Alvameline is metabolized by human liver microsomes to Lu 31-126 mainly by CYP2D6; to Lu 29-297 and Lu 25-077 mainly by CYP1A2, CYP2A6, CYP2C19, and CYP3A4; and to Lu 32-181 by CYP1A2 and possibly by CYP2C19. One metabolite, Lu 32-181, could be reduced back to alvameline, a reaction not inhibited by the applied cytochrome P-450 inhibitors.

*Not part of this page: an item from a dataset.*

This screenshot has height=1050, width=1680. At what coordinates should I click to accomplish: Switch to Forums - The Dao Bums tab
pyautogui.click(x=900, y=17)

Alvameline competitively and effectively antagonizes carbachol-induced contractions and contractions induced by electrical field stimulation in human detrusor muscle. Alvameline produces a concentration-dependent rightward shift of the concentration-response curves for carbachol in both human and pig detrusor, the pK _b values being 6.2 and 5.8. Contractions induced by electrical field stimulation in human detrusor are almost completely inhibited by 100 μM alvameline. In contrast, electrical field stimulation-induced contractions in pig detrusor are less sensitive to alvameline, resulting in a final inhibition of 32% with the highest concentration used (100 μM). Alvameline has been shown to improve cognitive function following traumatic brain injury in rats. Alvameline treated rats causes a 13% and 5% decrease in the medial septal nucleus, a 48 and 23% decrease in the vertical limb nucleus of the diagonal band, and a 51 and 28% decrease in the nucleus basalis magnocellularis, respectively.